Klaus Dieter Döpkes abstraktes Werk »Kahn im Moor« zum Beispiel versetzt den Betrachter farblich in eine herbe Moorlandschaft und wird vom Künstler selbst nach eigenen Worten, beim Anschauen jedes Mal neu erlebt. »Das Malen versetzt mich in eine andere Welt«, berichtet er. »Ich male seit acht Jahren überwiegend abstrakt und benutze vorwiegend nur sechs Farbtöpfe«, verrät Döpke im Gespräch. »Die Farben entstehen während des Malvorgangs auf der Palette, Inspiration liefern mir zum Beispiel reale Motive auf Postkarten.«

Auch Anette Grewe ist beeindruckt von der Vielfalt der ausgestellten Gemälde und erinnert sich an ein Zitat von Hermann Hesse, mit dem sie ihre Begrüßung eröffnete: »Aber das Malen ist wunderschön, es macht Einem froher und duldsamer. Man hat nachher, nicht wie beim Schreiben, schwarze Finger, sondern rote und blaue.«

Farbige Finger durch das Malen

Rote und blaue Finger hat am Donnerstagnachmittag niemand, jedoch gibt es fröhliche Gesichter, wohin man auch blickt. Zu Recht, in Anbetracht der äußerst gelungenen Gemeinschaftsproduktion.

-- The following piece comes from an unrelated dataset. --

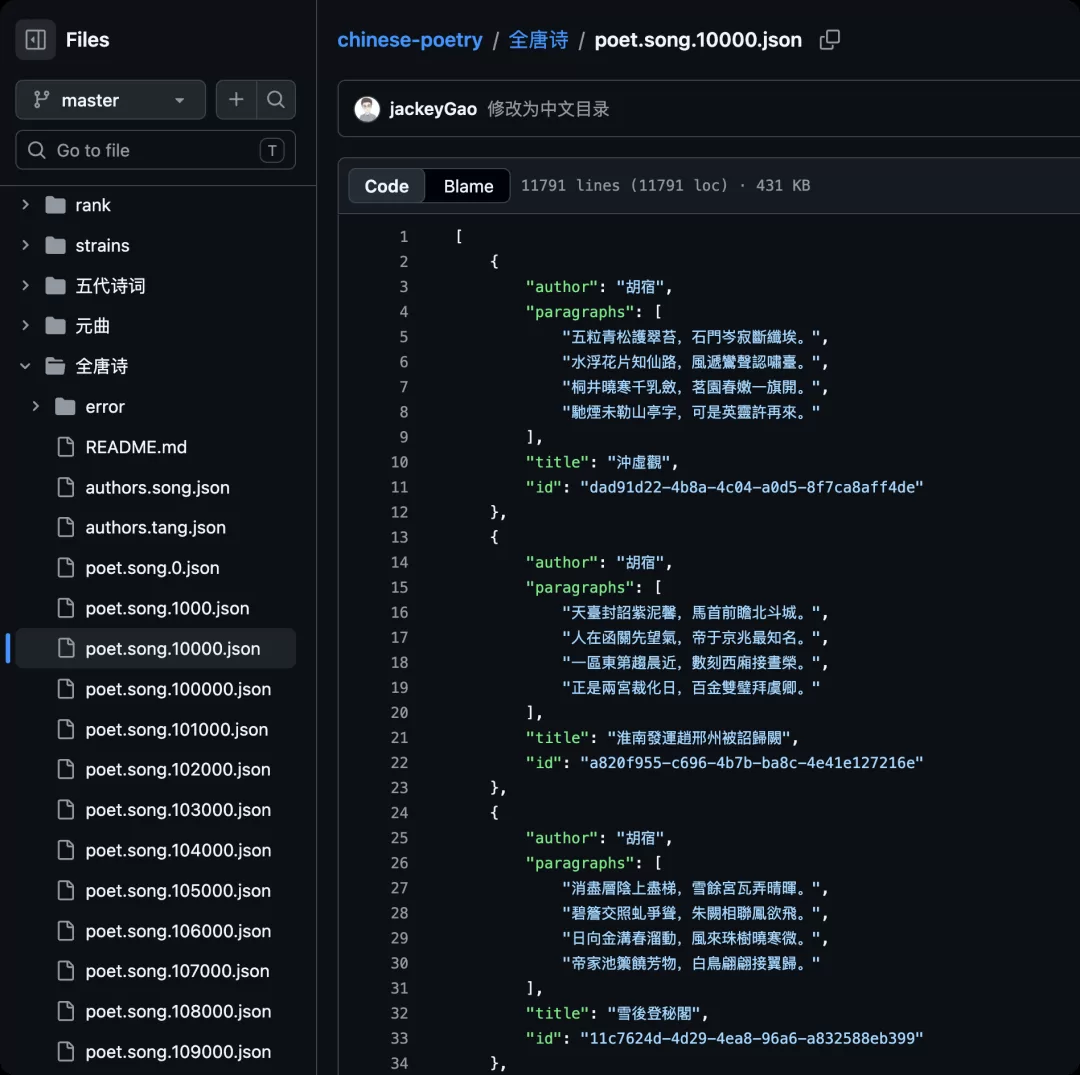1080x1075 pixels.
Task: Switch to the Blame tab
Action: [x=468, y=186]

Der Kunst-Kalender ist in der Stadtsparkasse Rahden, in der Fontane Apotheke, bei »Das Buch«, im Reisebüro Durnio, im Blumenhaus am Alten Markt, im Westfalenhof, bei Neise, im Schuhgeschäft Rehmann, bei Aral und im Raiffeisen-Markt erhältlich.

Die Künstler sind: Rainer Benk (Titelbild), Gabi Döpke-Sieber (Januar), Roland van Zalk (Februar), Christin Wiegmann (März), Gudrun Kahmeyer (April), Hannelore Kühnen (Mai), Hermann Lorenz (Juni), Juhan Wallenberg (Juli), Uta Hartmeier (August), Erika Engel (September), Klaus-Dieter Döpke (Oktober), Friedrich Stork (November) und Monika von Platen-Nimbs (Dezember).

Bleibt noch zu erwähnen, dass die Künstlergruppe das Risiko eines finanziellen Misserfolgs durch einen nicht ausreichenden Verkauf hinsichtlich der Produktionskosten selbst übernimmt und gegebenenfalls den Verlust zu gleichen Teilen trägt. Beim Durchblättern des Kalenders erscheint diese Variante allerdings mehr als unwahrscheinlich, angesichts der Qualität des Drucks, dem gefälligen Layouts und der Ausstrahlung der Bilder.